With an elevation of 2,209 metres (7,247 ft) above sea level, [1] Mount Townsend is the second-highest peak of mainland Australia. Located in Kosciuszko National Park, the mountain is 3.68 kilometres (2.29 mi) north of Australia's highest mainland peak, Mount Kosciuszko.
Although lower than Mount Kosciuszko, Mount Townsend has a more craggy peak and is arguably more dominant than the relatively round-topped Mount Kosciuszko.
The confusion about swapping the names of Mount Kosciuszko and Mount Townsend was straightened out in 1940 by B. T. Dowd, [3] a cartographer and historian of the NSW Lands Department. His study reaffirmed that the mountain named by Strzelecki as Mount Kosciuszko was indeed, as the NSW maps had always shown, Australia's highest summit. When Macarthur's field book of the historical journey was published in 1941 by C. Daley [4] it further confirmed Dowd's clarification. This means that Targangil, mentioned in Spencer's 1885 article, [5] was the indigenous name of Mount Townsend, not of Mount Kosciuszko.

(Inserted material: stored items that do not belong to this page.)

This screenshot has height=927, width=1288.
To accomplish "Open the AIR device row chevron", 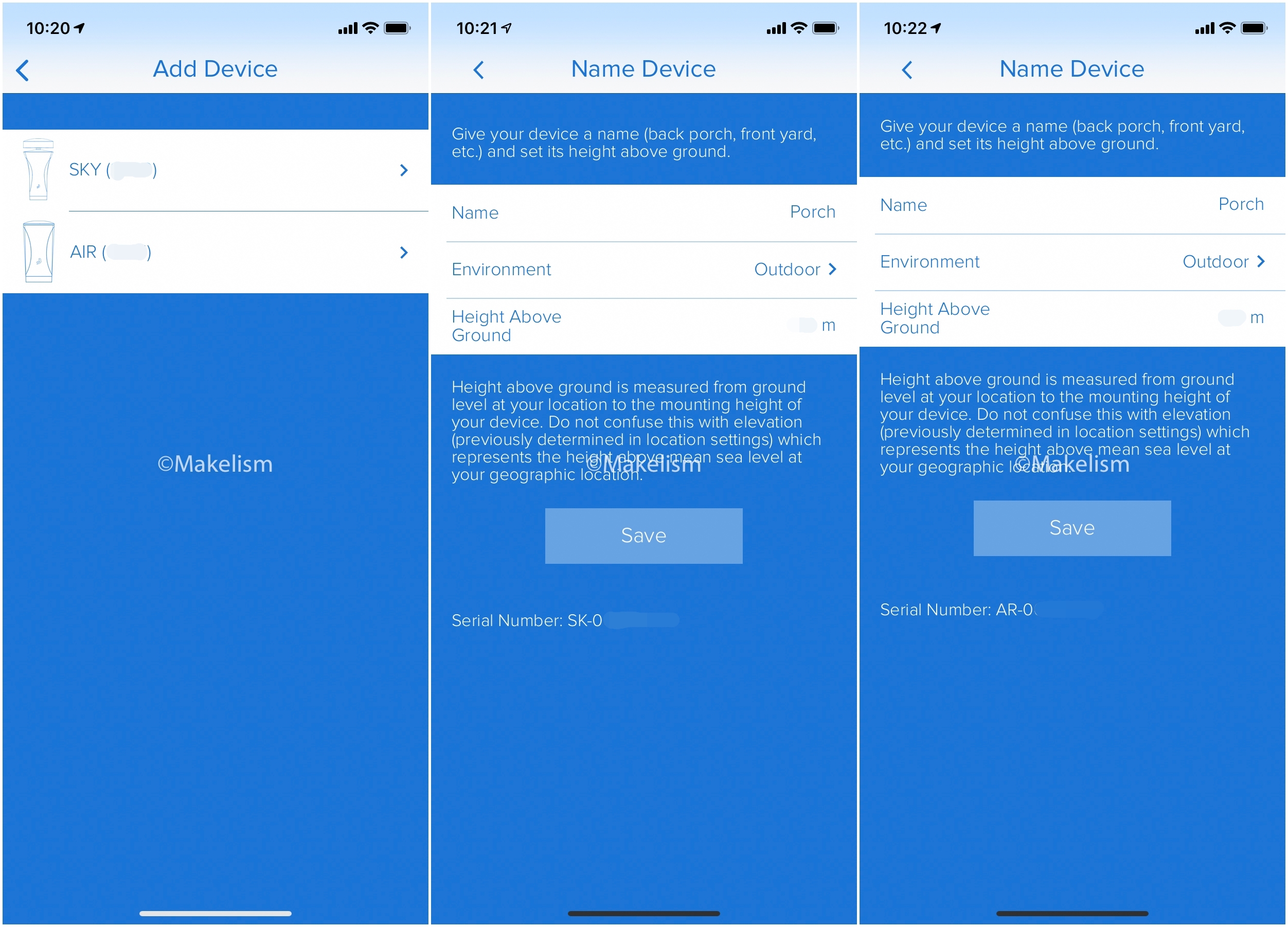I will coord(404,252).
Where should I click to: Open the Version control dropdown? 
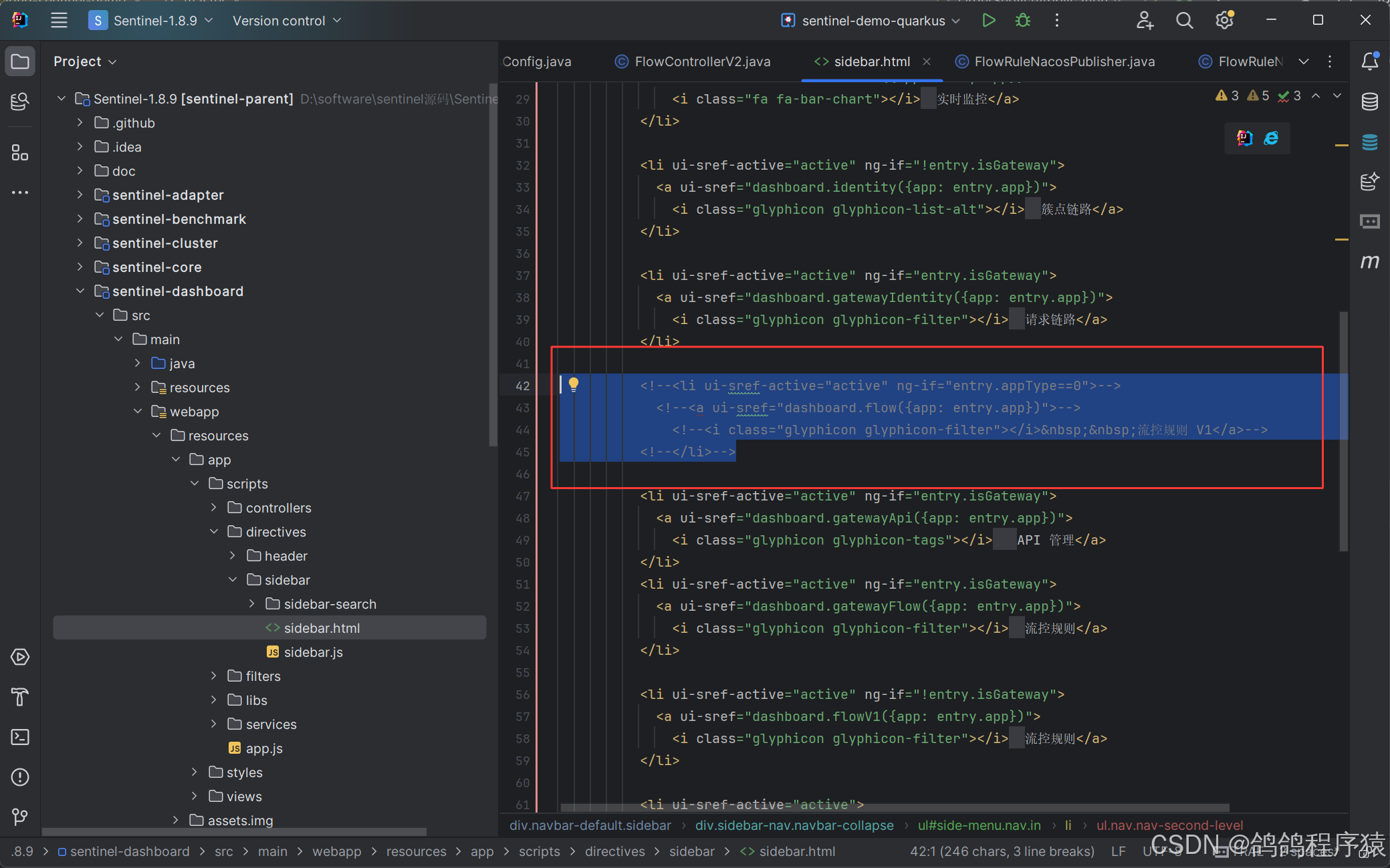[286, 21]
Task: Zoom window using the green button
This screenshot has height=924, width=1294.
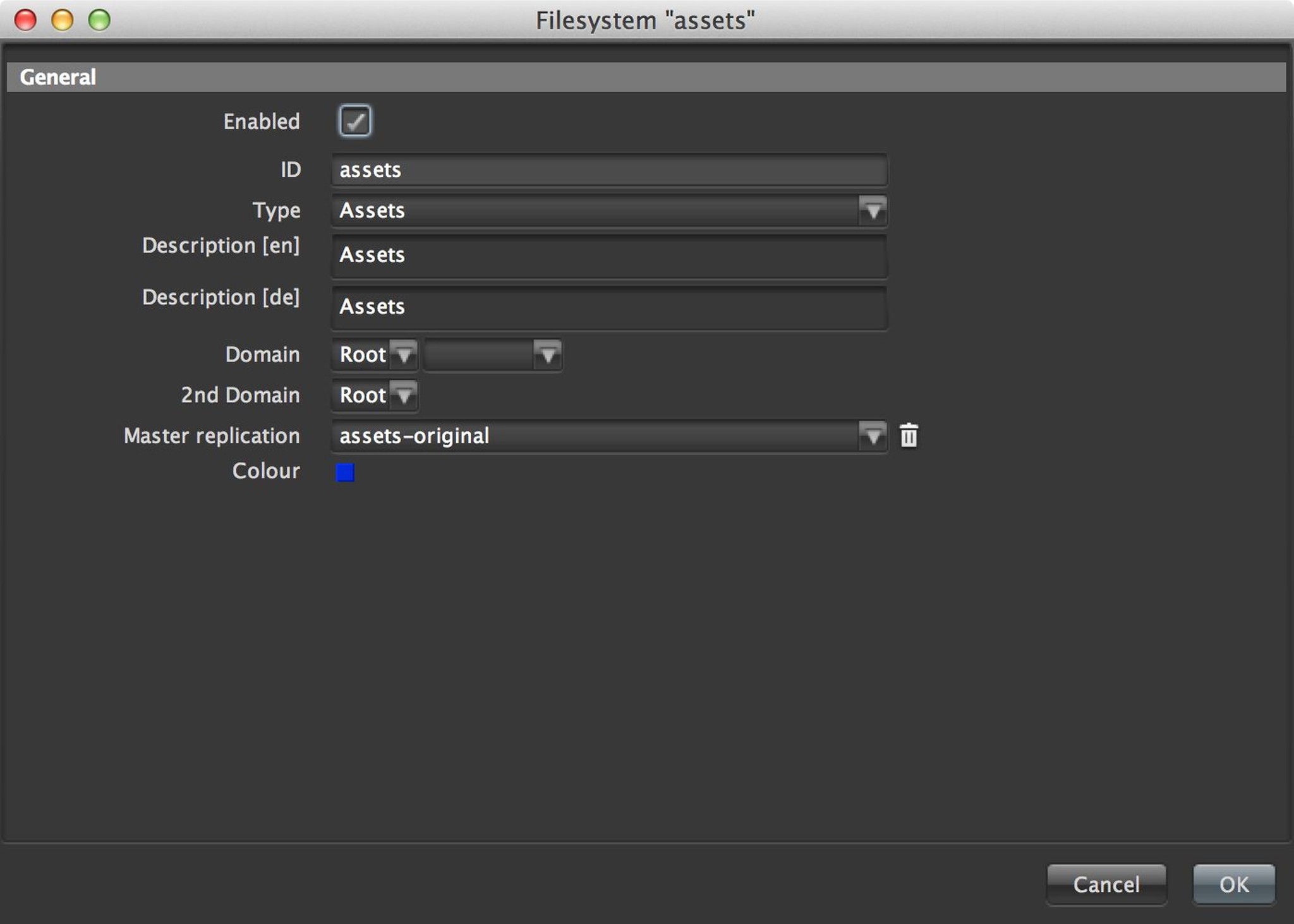Action: tap(99, 20)

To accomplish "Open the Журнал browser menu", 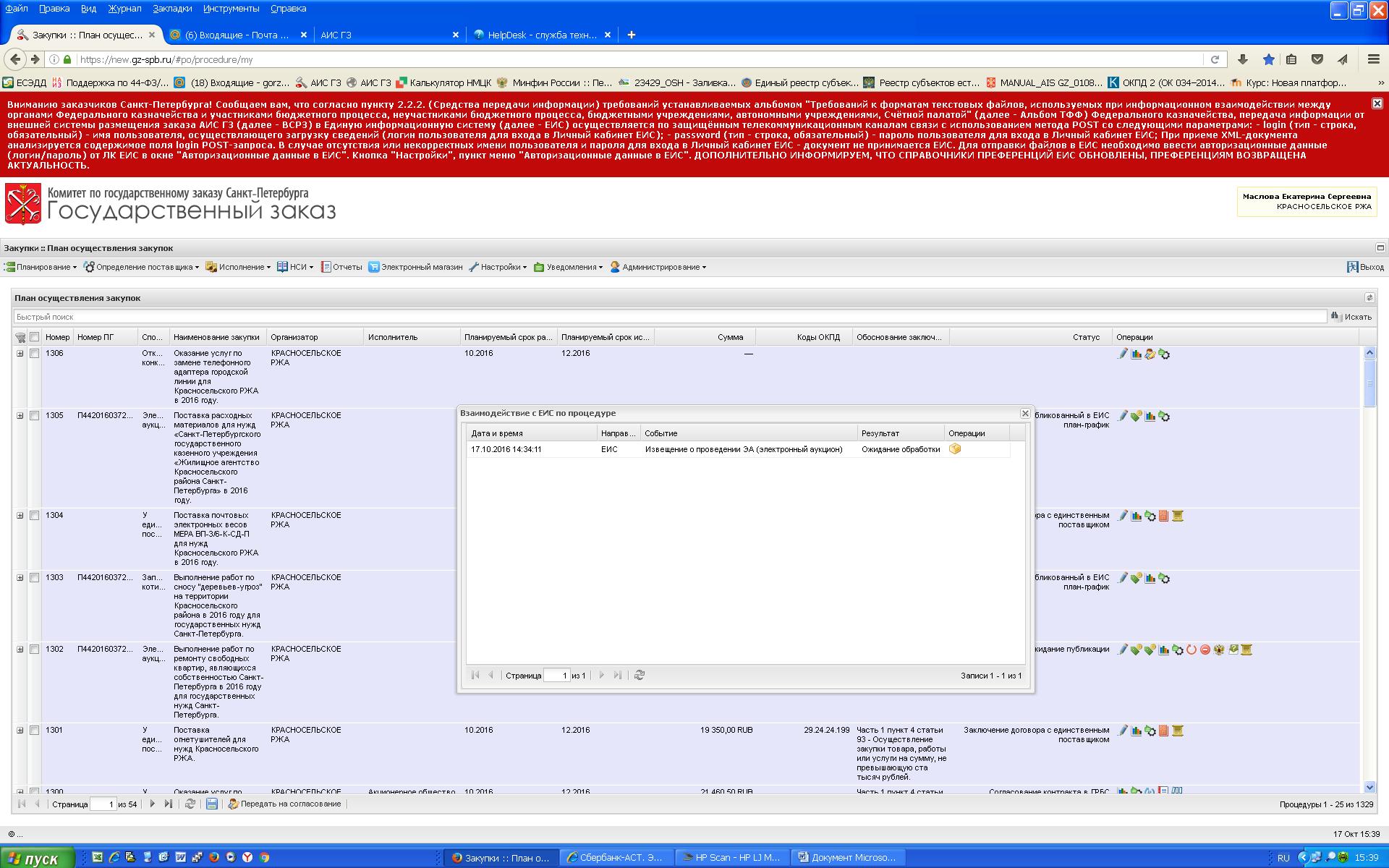I will click(x=124, y=9).
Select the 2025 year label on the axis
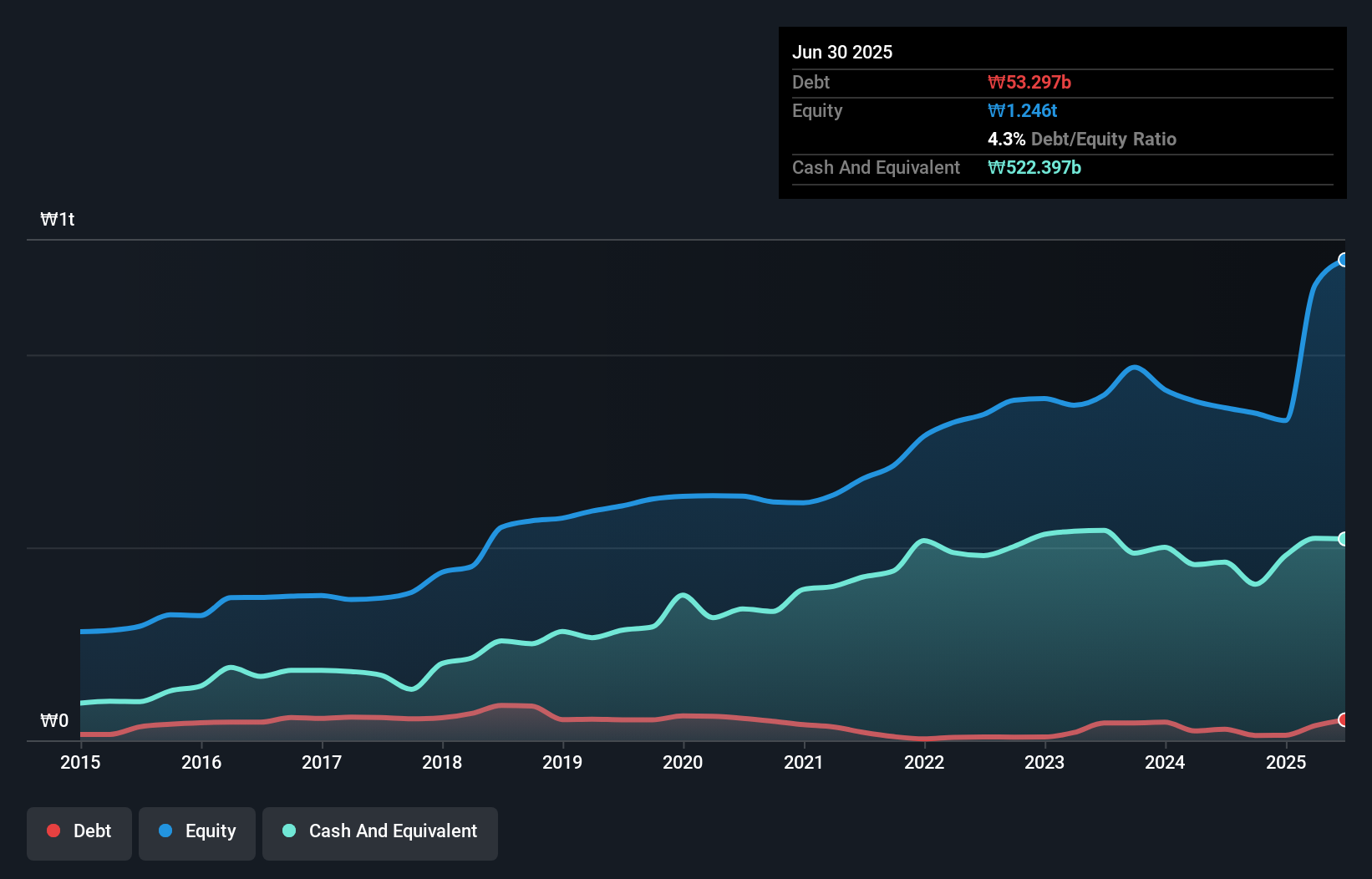Viewport: 1372px width, 879px height. [1287, 762]
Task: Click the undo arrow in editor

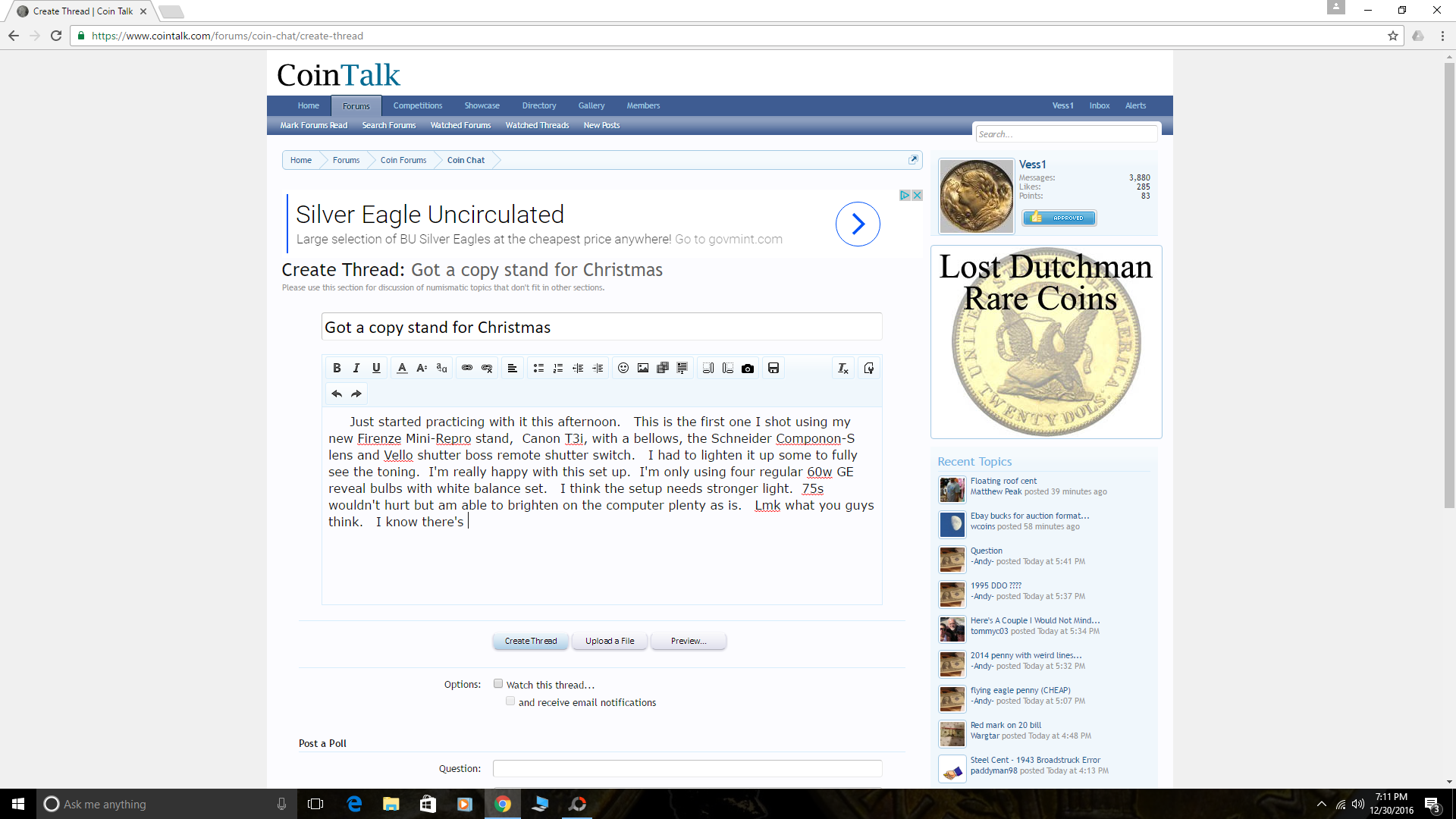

Mount Townsend has a prominence of only 189m which is relatively low compared to other mountains worldwide. By stricter prominence cut off points, the most common of which being the 300m prominence rule, Townsend would not be classified as its own mountain, and instead a subsidiary peak. Due to Australia's much flatter topography than all other continents, a prominence cut off point of 300m is almost never used, cartographers opting instead for less strict definitions, such as 50m or 100m when classifying peaks. If using the 300m rule this makes Mount Bogong in Victoria the second highest mountain.